◆ DATA FOR THIS TASK ◆
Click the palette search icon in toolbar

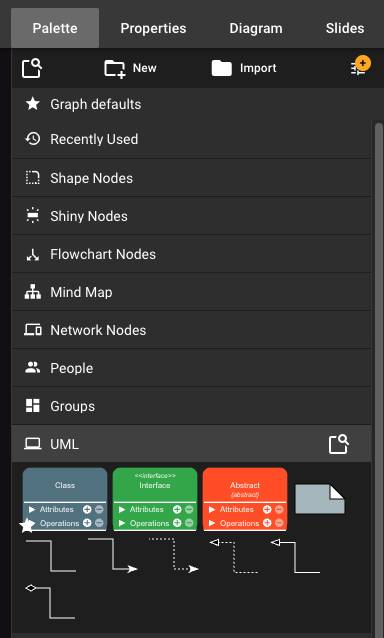[x=32, y=68]
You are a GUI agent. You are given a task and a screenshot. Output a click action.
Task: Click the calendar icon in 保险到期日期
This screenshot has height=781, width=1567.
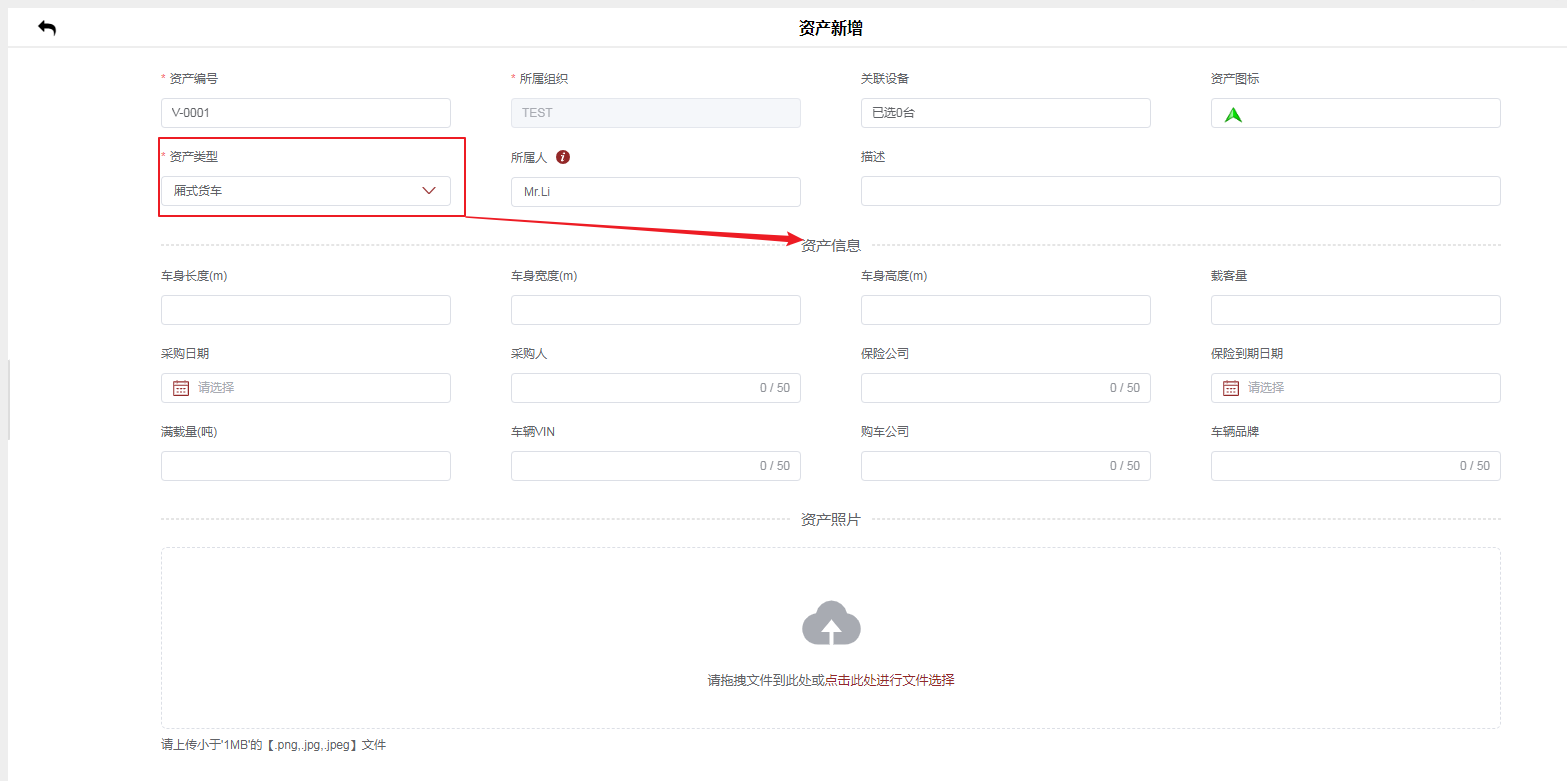click(1231, 388)
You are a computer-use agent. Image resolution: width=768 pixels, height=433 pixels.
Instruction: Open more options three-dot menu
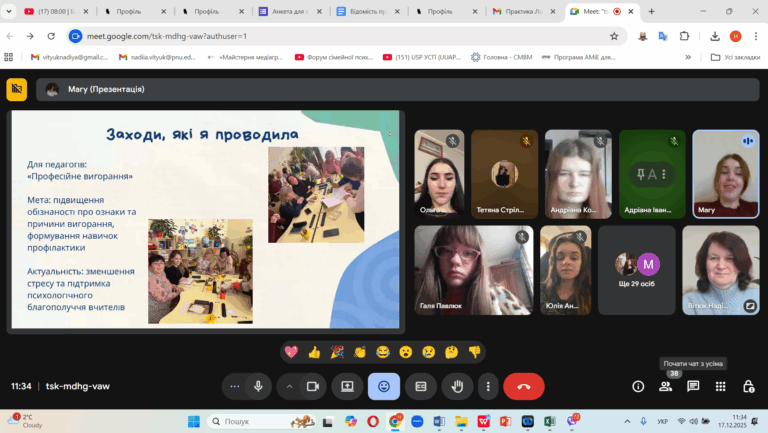(x=488, y=386)
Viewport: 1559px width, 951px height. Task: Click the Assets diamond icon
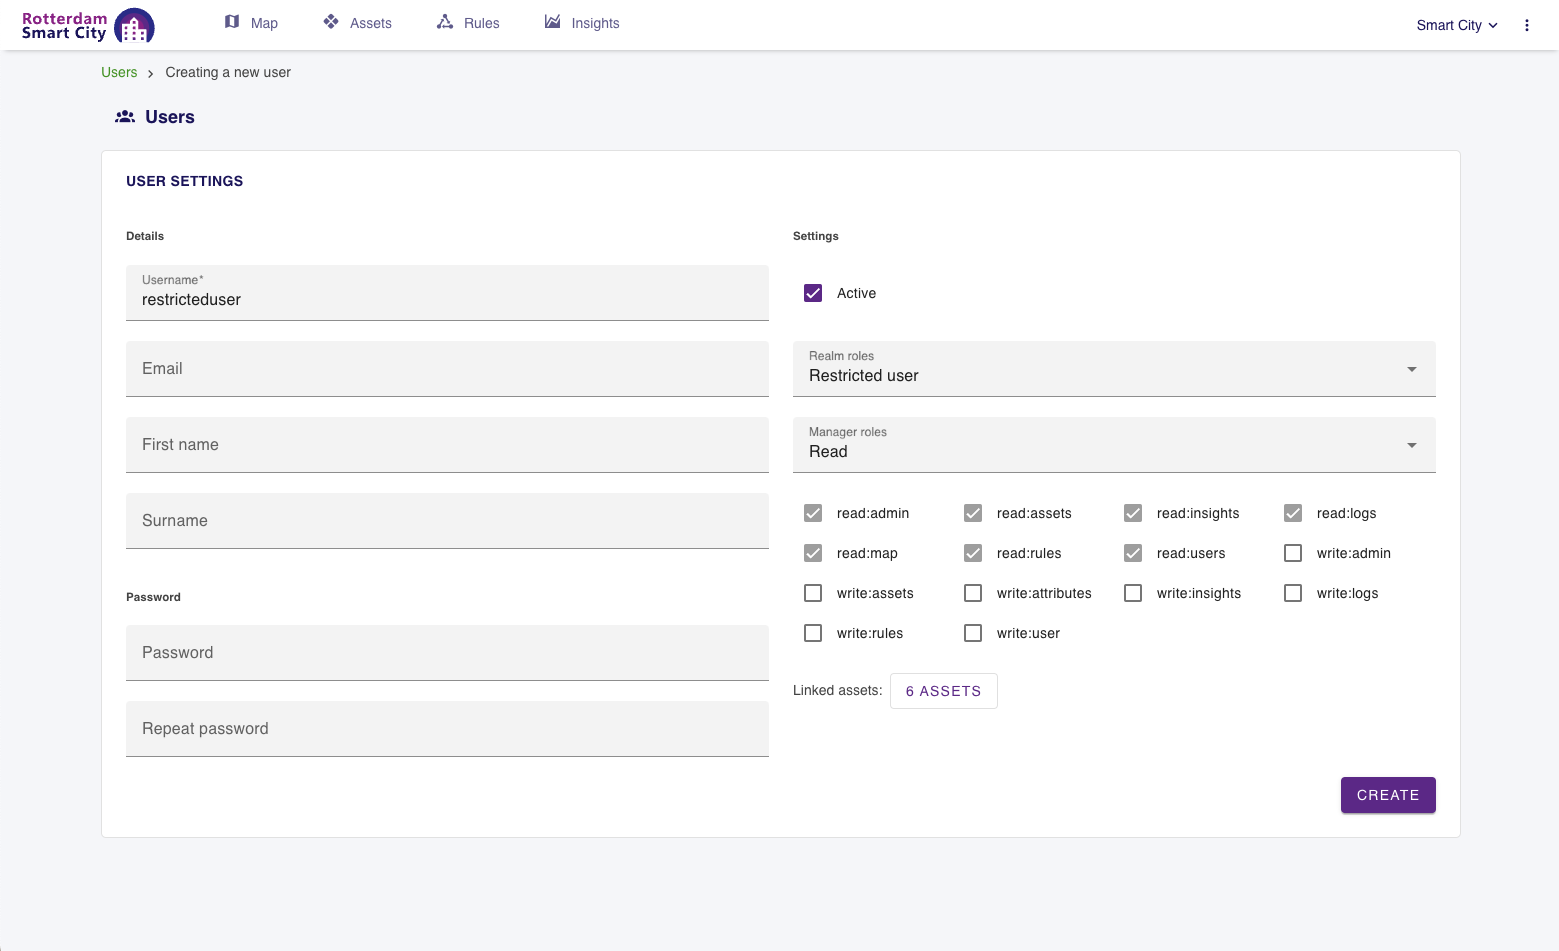pyautogui.click(x=331, y=22)
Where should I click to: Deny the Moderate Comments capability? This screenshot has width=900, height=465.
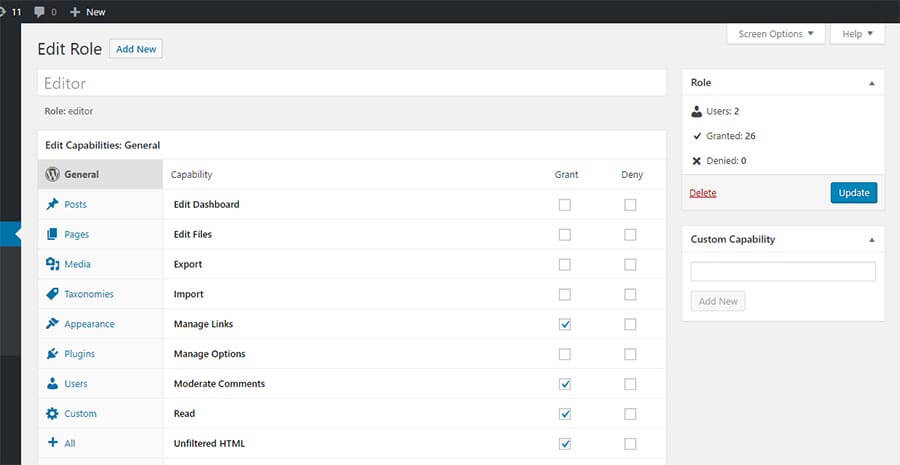pos(630,384)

◆ WORK INSTRUCTION ◆
In the entries, some lines may contain the word "agent". Give how many do, as a number by itself.

◆ ANSWER BELOW ◆
2